Abbas réorganise les services

Après avoir décidé samedi d’importants changements à la tête des services de sécurité, M. Abbas était attendu dimanche à Gaza pour "décorer" dix hauts responsables sécuritaires, qui doivent être remplacés par une nouvelle génération, sur laquelle ne pèsent pas des soupçons de corruption. Ainsi, le général Moussa Arafat, chef de la Sécurité nationale dans la bande de Gaza, a été nommé conseiller pour les Affaires militaires auprès de Mahmoud Abbas, avec rang de ministre. Il sera remplacé par le général Souleimane Helef, tandis que le général Ahmed Abdelkarim prendra la tête des services de renseignements militaires dans l’ensemble des territoires palestiniens et le général Hosni Rabaya a été désigné à la tête de la police.
Le général Rabaya a déclaré à des journalistes qu’il était "certain de rétablir la sécurité, car c’est l’exigence de la population". M. Abbas a également appelé auprès de lui comme conseiller spécial avec rang de ministre le général Amine Al-Hindi, jusque-là chef des Renseignements généraux pour la bande de Gaza et la Cisjordanie. Son successeur à la tête de ces services est le général Tarek Abou Rajab. Le 14 avril, M. Abbas avait décrété une réorganisation des forces de sécurité, les plaçant toutes, à l’exception des Renseignements, sous la tutelle du ministre de l’Intérieur et de la Sécurité nationale, le général Nasr Youssef. Mamdouh Nawfal, un analyste politique et ancien conseiller de Yasser Arafat, a indiqué que la pression des Américains pour des réformes sécuritaires avaient notamment motivé la décision de M. Abbas.
Le général américain William Ward, coordinateur spécial pour aider les Palestiniens dans le domaine sécuritaire, s’est entretenu à plusieurs reprises avec M. Abbas ces dernières semaines. Le dirigeant palestinien doit, en outre, se rendre en mai à la Maison-Blanche où il espère obtenir des Etats-Unis une aide financière et une pression politique du président américain, George W. Bush sur Israël. "Bien sûr, même si ces mesures constituent un sujet intérieur, nous pouvons dire également qu’elles ont été prises en fonction de suggestions internationales", a dit M. Nawfal. "Cela va aider Abou Mazen (Mahmoud Abbas) dans ses discussions avec Bush. Il sera en mesure de dire à Bush: «J’ai fait mon devoir et j’ai maintenant besoin de montrer à mon peuple que je peux obtenir des résultats sur les plans politique et économique», a-t-il poursuivi. Jibril Rajoub, conseiller pour la Sécurité nationale à la présidence de l’Autorité palestinienne, a déclaré que ces nouvelles nominations seraient accompagnées par une législation visant à réformer les services de sécurité. "Le processus d’unification des services de sécurité se poursuivra à travers l’adoption de nouvelles lois qui établiront le travail et les missions de ces services et leur relation avec la population", a-t-il dit à l’AFP.

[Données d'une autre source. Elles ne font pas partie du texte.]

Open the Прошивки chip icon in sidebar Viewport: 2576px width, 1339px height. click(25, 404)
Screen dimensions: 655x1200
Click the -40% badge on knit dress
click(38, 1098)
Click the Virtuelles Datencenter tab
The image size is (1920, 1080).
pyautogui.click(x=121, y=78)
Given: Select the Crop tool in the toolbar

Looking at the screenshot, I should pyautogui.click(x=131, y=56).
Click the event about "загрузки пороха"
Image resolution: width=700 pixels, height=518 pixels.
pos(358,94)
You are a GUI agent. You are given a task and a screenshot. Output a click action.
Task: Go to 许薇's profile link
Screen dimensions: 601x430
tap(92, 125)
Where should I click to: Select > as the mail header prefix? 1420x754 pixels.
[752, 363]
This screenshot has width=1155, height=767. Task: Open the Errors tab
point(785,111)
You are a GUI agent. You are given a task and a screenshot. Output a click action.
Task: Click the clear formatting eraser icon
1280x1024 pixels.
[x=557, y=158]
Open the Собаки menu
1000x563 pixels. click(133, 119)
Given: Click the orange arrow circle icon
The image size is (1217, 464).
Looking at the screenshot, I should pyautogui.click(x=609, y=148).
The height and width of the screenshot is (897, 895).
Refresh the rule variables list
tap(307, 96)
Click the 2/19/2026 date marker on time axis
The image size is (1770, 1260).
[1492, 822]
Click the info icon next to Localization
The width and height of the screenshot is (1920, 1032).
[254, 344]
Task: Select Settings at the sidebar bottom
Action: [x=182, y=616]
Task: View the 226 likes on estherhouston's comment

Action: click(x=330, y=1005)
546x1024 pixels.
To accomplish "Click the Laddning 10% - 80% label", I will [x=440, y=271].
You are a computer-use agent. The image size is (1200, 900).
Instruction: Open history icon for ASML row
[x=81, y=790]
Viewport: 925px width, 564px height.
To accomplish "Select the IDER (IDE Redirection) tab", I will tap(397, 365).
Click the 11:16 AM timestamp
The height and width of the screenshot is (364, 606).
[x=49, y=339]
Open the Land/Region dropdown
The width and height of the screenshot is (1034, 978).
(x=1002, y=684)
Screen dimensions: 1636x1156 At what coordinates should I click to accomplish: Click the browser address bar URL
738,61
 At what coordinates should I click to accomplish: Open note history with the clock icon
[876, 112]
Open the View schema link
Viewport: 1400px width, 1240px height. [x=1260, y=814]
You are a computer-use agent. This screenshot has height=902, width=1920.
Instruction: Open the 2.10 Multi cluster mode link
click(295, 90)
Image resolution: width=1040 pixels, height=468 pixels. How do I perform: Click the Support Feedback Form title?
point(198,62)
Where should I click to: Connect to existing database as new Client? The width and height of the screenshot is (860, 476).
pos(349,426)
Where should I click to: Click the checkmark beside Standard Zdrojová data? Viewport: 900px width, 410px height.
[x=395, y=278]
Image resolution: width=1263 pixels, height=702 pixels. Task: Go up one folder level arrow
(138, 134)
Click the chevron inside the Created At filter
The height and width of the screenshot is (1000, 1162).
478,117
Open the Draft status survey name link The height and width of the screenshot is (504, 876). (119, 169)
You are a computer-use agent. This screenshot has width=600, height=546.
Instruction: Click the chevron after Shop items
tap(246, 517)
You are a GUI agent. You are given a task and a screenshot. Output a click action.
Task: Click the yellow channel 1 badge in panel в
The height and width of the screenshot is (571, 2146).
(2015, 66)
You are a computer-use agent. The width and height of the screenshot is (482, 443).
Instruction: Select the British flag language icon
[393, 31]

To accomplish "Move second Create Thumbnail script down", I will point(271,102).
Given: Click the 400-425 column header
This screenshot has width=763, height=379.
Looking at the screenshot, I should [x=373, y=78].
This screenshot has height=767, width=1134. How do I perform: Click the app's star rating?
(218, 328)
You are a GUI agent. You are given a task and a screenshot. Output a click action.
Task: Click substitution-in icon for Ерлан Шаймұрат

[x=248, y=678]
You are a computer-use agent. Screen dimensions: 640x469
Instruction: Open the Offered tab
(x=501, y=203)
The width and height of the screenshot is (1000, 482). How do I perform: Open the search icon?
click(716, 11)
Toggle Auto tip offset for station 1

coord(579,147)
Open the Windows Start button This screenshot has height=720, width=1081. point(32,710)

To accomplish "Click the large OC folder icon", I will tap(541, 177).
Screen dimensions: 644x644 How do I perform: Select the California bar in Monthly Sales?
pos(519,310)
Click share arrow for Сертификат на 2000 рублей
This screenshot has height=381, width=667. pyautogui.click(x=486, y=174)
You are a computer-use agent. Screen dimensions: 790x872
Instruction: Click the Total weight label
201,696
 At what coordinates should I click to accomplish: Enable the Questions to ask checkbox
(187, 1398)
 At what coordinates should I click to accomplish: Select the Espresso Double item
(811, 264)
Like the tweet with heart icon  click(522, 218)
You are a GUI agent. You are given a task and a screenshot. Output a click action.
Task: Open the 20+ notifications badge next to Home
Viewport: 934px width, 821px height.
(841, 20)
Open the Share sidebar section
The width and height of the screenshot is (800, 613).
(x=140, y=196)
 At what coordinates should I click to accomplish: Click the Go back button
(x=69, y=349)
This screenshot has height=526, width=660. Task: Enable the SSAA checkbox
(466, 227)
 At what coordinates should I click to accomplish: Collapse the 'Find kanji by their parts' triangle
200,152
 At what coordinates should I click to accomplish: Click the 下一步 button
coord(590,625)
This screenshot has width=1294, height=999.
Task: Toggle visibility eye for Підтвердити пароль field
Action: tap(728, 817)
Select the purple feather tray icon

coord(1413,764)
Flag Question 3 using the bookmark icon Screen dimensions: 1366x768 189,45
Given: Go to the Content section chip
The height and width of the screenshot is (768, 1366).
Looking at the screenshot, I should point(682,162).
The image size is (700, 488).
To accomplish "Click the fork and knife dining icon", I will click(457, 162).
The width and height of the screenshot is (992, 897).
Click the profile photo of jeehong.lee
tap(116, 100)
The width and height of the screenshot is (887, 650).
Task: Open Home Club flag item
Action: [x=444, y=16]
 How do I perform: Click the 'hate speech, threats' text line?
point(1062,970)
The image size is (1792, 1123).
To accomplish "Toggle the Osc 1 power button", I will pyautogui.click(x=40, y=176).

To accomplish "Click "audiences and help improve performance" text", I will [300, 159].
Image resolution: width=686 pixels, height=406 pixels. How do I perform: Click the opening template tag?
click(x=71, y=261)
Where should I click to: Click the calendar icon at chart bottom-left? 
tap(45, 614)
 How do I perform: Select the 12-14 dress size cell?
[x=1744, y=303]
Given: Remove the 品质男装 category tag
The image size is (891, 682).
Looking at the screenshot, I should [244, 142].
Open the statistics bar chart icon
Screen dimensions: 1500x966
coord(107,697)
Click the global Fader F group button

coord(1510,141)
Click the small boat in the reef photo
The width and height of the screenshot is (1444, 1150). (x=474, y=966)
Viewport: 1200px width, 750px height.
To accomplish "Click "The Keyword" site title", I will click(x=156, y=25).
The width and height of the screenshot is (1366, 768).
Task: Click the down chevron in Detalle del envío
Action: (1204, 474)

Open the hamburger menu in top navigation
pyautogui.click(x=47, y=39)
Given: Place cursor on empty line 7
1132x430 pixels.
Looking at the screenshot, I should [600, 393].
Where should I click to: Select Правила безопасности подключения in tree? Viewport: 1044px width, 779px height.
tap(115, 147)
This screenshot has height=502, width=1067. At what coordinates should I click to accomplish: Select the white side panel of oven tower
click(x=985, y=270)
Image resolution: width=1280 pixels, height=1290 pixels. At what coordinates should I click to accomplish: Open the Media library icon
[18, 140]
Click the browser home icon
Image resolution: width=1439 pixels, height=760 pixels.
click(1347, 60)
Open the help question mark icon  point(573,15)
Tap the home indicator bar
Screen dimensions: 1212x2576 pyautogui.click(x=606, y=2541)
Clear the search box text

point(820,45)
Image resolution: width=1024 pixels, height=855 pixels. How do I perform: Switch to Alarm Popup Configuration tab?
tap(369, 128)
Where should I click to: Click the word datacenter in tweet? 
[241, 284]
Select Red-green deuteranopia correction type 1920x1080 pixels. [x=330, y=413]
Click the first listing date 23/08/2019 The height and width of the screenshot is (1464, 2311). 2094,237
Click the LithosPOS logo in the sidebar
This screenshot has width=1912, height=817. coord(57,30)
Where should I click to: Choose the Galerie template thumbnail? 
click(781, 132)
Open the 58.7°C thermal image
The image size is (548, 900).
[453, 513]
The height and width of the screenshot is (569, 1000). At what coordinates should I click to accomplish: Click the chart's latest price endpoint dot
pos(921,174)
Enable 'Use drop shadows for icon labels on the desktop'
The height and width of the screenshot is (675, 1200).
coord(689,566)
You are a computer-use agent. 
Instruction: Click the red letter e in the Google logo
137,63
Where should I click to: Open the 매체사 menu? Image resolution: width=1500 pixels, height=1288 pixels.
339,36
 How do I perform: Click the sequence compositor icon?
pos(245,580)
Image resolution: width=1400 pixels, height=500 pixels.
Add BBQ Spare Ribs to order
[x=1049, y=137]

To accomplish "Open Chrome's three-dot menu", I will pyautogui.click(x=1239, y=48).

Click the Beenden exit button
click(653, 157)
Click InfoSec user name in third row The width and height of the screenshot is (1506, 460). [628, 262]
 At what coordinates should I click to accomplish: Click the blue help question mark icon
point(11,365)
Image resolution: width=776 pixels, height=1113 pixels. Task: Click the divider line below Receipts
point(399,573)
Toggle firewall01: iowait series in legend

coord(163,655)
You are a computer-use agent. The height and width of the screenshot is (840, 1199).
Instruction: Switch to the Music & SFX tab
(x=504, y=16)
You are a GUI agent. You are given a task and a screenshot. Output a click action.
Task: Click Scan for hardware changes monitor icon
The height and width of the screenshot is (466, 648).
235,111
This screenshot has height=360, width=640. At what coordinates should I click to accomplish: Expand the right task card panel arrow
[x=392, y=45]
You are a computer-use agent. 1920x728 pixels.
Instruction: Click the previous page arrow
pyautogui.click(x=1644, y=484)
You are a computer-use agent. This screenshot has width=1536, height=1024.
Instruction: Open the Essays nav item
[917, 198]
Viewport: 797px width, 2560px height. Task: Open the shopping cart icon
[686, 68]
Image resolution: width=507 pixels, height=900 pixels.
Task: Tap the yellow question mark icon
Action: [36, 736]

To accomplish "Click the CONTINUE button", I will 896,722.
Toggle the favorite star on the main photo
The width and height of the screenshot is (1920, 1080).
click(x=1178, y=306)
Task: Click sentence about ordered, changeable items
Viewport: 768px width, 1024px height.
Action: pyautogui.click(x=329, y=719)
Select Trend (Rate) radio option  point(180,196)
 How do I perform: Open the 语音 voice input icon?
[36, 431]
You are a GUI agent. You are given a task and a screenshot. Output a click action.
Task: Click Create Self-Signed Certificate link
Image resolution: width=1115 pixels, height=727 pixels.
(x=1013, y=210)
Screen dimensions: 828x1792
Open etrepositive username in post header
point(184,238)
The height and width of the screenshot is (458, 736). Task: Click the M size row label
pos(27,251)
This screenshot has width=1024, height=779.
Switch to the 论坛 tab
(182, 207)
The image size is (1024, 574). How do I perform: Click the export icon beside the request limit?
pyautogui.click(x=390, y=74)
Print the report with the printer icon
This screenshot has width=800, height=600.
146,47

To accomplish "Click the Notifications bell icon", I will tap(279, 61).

Selon M. Rajoub, proche de Yasser Arafat mais qui est parvenu à conserver des responsabilités sous la direction de M. Abbas, ceux qui ont été mis sur la touche ne protesteront pas contre leur sort. "Cette mesure a été prise rapidement et tous ceux qui ont été écartés ont accepté la décision", a-t-il assuré. En Israël, la population célébrait la Pâque juive, Pessah, entourée de strictes mesures de sécurité. Les forces de sécurité étaient en état d’alerte pour prévenir d’éventuels attentats. Les territoires palestiniens étaient également bouclés. Le 27 mars 2002, le soir de la Pâque juive, un kamikaze palestinien avait commis l’attentat le plus sanglant depuis le début de l’Intifada, en tuant 29 personnes dans un hôtel de Netanya, au Nord de Tel-Aviv.